Personality Trait Recognition using ECG Spectrograms and Deep Learning
Muhammad Mohsin Altaf, Saadat Ullah Khan, Muhammad Majd, Syed Muhammad Anwar
TL;DR
This study addresses automatic recognition of Big Five personality traits from ECG signals by transforming ECG into spectrogram representations and applying deep learning models. It constructs a processing pipeline that generates 224×224 spectrograms via STFT with optimized window parameters, and leverages pretrained ResNet-18 and Vision Transformer architectures for binary trait classification on the ASCERTAIN dataset. The work demonstrates consistently high F1-scores (>0.9) across traits for multiple window settings, with ResNet-18 delivering robust performance while ViT shows potential given more data.
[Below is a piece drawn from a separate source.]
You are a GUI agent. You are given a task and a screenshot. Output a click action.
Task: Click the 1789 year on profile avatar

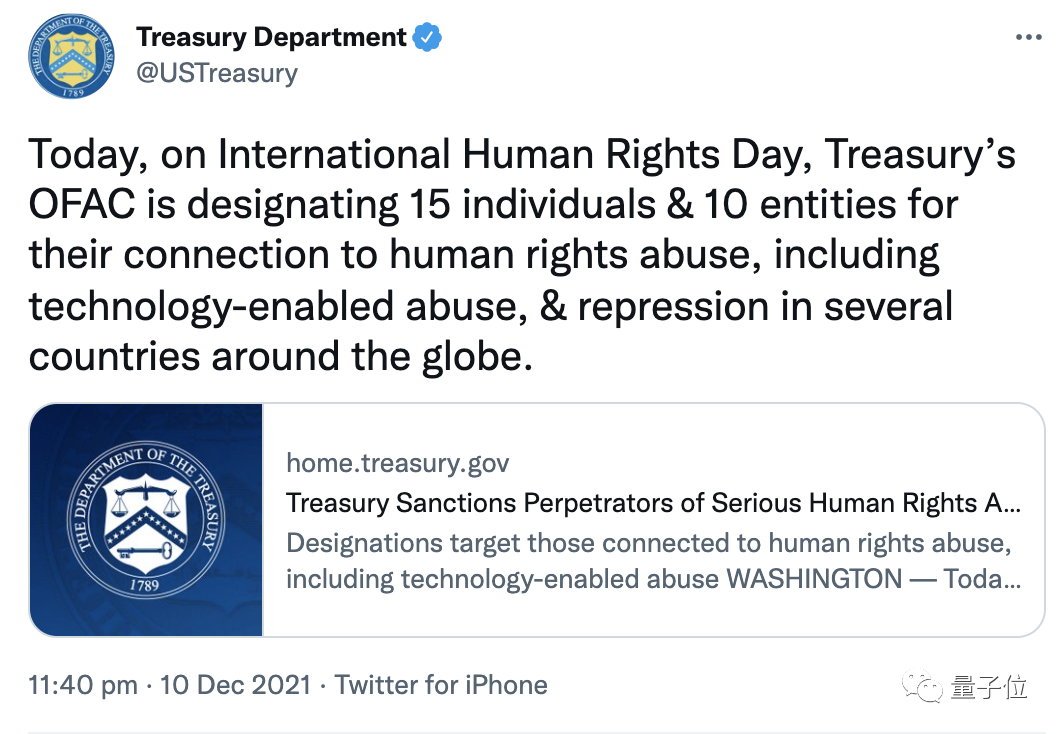pos(71,90)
Overall, the findings suggest ECG-based, objective personality assessment is viable and could augment traditional questionnaires for applications in personalized interfaces and healthcare.
Abstract
This paper presents an innovative approach to recognizing personality traits using deep learning (DL) methods applied to electrocardiogram (ECG) signals. Within the framework of detecting the big five personality traits model encompassing extra-version, neuroticism, agreeableness, conscientiousness, and openness, the research explores the potential of ECG-derived spectrograms as informative features. Optimal window sizes for spectrogram generation are determined, and a convolutional neural network (CNN), specifically Resnet-18, and visual transformer (ViT) are employed for feature extraction and personality trait classification. The study utilizes the publicly available ASCERTAIN dataset, which comprises various physiological signals, including ECG recordings, collected from 58 participants during the presentation of video stimuli categorized by valence and arousal levels. The outcomes of this study demonstrate noteworthy performance in personality trait classification, consistently achieving F1-scores exceeding 0.9 across different window sizes and personality traits. These results emphasize the viability of ECG signal spectrograms as a valuable modality for personality trait recognition, with Resnet-18 exhibiting effectiveness in discerning distinct personality traits.